A Young Man’s Fancy by Susan Pleydell is the book that I had hoped Summer Term would be. A sort-of sequel, it returns to Ledenham School which, four years earlier, had experienced an eventful summer term when the headmaster’s daughter and niece were both in residence. Now, with both women happily married off, the focus shifts to the headmaster’s youngest daughter, Alison Fielding.
At twenty-one, Alison is just as friendly and sensible as her older sister Clare but lacks the career ambition that gave Clare, a nurse, such purpose. Now graduated from her domestic science program and back from travelling abroad, Alison is happy to settle down at Ledenham for the spring term with her parents:
Alison was one of those girls for whom no obvious career presents itself. Her scholastic record was unimpressive, she had no particular bent and no ambition. Her choice had finally fallen on domestic science on the grounds that people always have to eat and any mutt could do it, but when she finished her training she was in no hurry to begin. As she left college an opportunity was offered to her to go abroad and now she was home and intending that a judicious choosiness about jobs would keep her there for some time. The School House at Ledenham was a very good home and in her view she had not had nearly enough of it.
At first, her leisurely life at Ledenham seems very appealing. She has her cousin Frances nearby (Frances having married one of the Ledenham School masters) and is great friends with all the young bachelor masters. Predictably, there is one young master with whom she is particularly close: Angus Cameron has been her closest friend at Ledenham since he arrived there four years before. It isn’t long before they both realise that something has changed in their friendship and Alison’s dream of a relaxing term is squashed as she and Angus struggle to conduct an awkward romance in full sight of an entire school’s worth of interested masters and boys.
There are subplots – another young master is in love with a Norwegian au pair but is also the target of an aspiring school governor’s daughter’s romantic fantasies; said aspiring school governor makes lots of trouble for Headmaster Fielding; and Oonagh, the headmaster’s replacement secretary, meddles in everyone’s business – but, unlike Summer Term, there is balance to the story. Summer Term had too many surprises and slightly bizarre plotting. Here, everything is nicely regulated. Alison and Angus’s romance runs the course of the book and nothing feels rushed. In Summer Term, I felt cheated because Clare, after winning the reader’s respect and affection, was hurriedly provided with a fiancé without any hint of prior romance and the focus shifted to Frances, who was largely ignored through the first half of the book. In A Young Man’s Fancy, we stick to Alison throughout and it is a relief. We get to know her far better than we did any of the characters in Summer Term and, more interestingly, we get to witness quite a few all-male scenes as the bachelor masters, who are housed together, discuss their various romantic struggles. The characterization isn’t deep but it is far better than what was on offer in Summer Term and I did love getting to see more from the male perspective.
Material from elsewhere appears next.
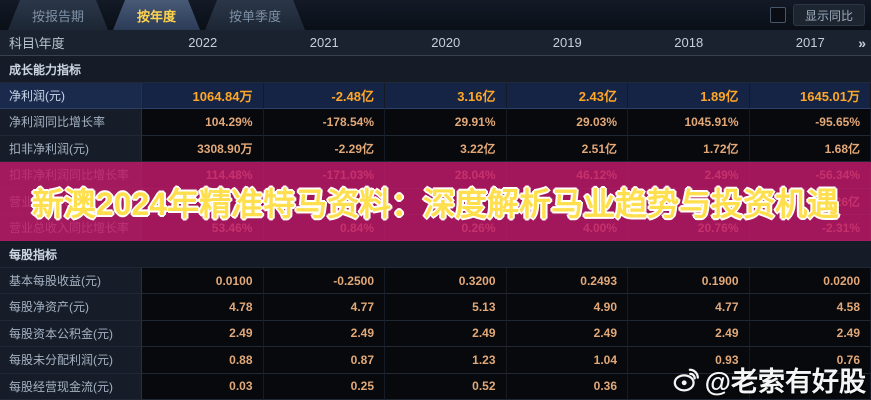 Image resolution: width=871 pixels, height=400 pixels. Describe the element at coordinates (810, 360) in the screenshot. I see `cell-value: 0.76` at that location.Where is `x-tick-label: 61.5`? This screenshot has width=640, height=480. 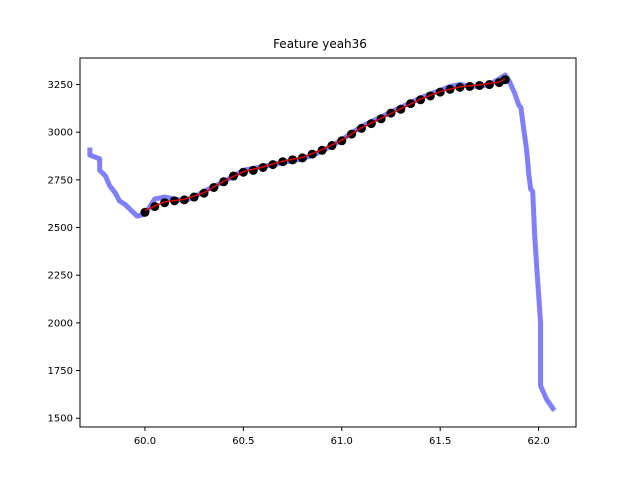 x-tick-label: 61.5 is located at coordinates (440, 442).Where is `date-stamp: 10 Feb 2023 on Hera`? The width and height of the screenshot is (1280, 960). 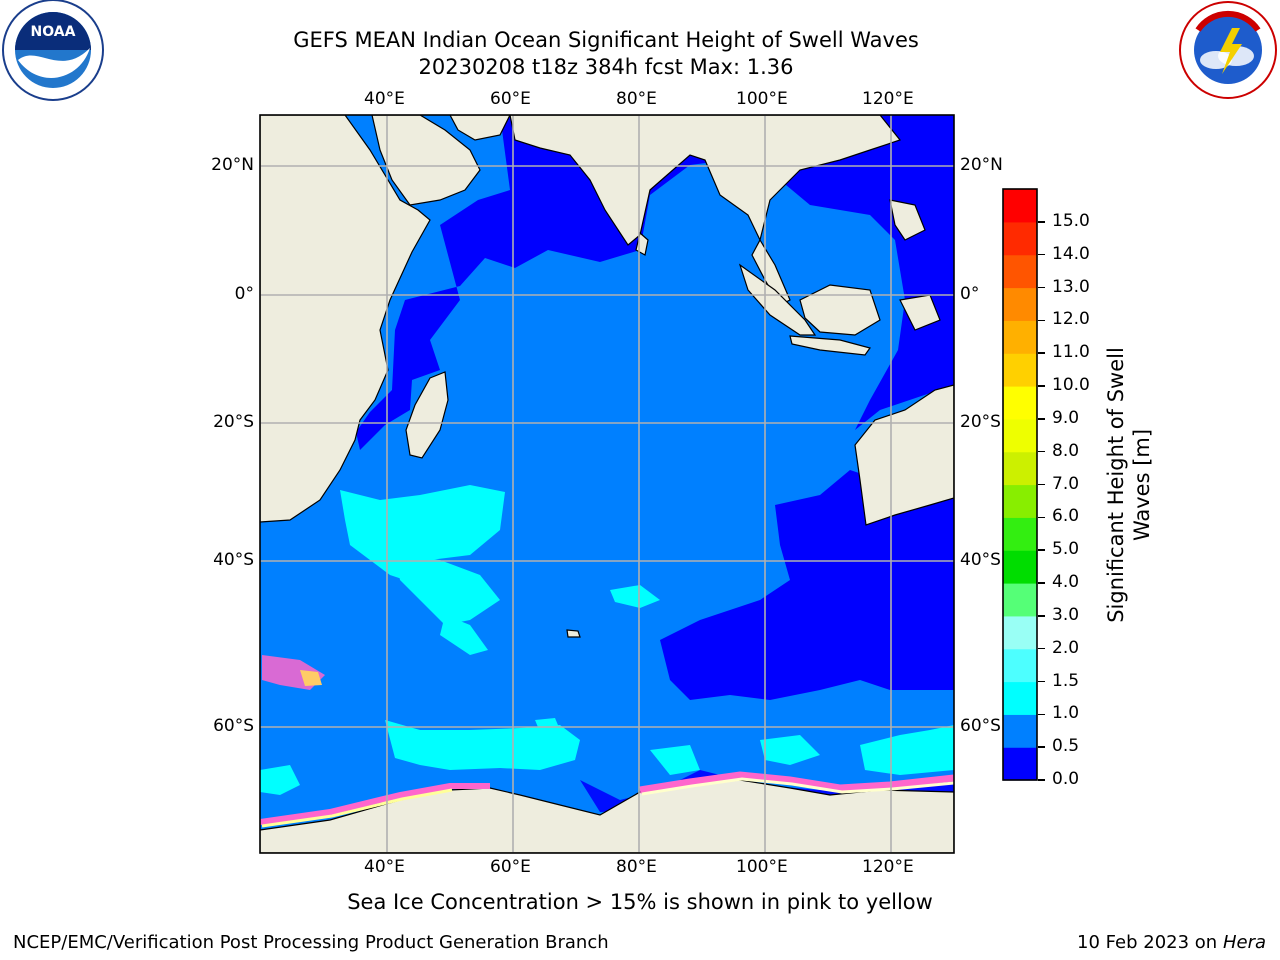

It is the perfect light novel, predictable and satisfying. It is not great literature but it is just the thing to pick up when you want a nice, undemanding story – it would be the perfect sick bed book. I can see myself rereading it with pleasure for years to come.
This does sound perfect for those evenings where highbrow literary fiction doesn’t appeal – which seems to be most evenings at the moment! I’ve yet to read any of the Greyladies titles and I must, especially since they were wise enough to republish Richmal Crompton!
The only Greyladies books I have read so far have been these two Susan Pleydell novels and the O. Douglas books but I do want to try the Richmal Crompton titles as well. Beyond that, I have to admit that I am a bit uncertain about the appeal of the rest of their catalogue.
Sounds satisfying like an O. Douglas novel. Thanks for a new author to look for!
It definitely serves the same purpose!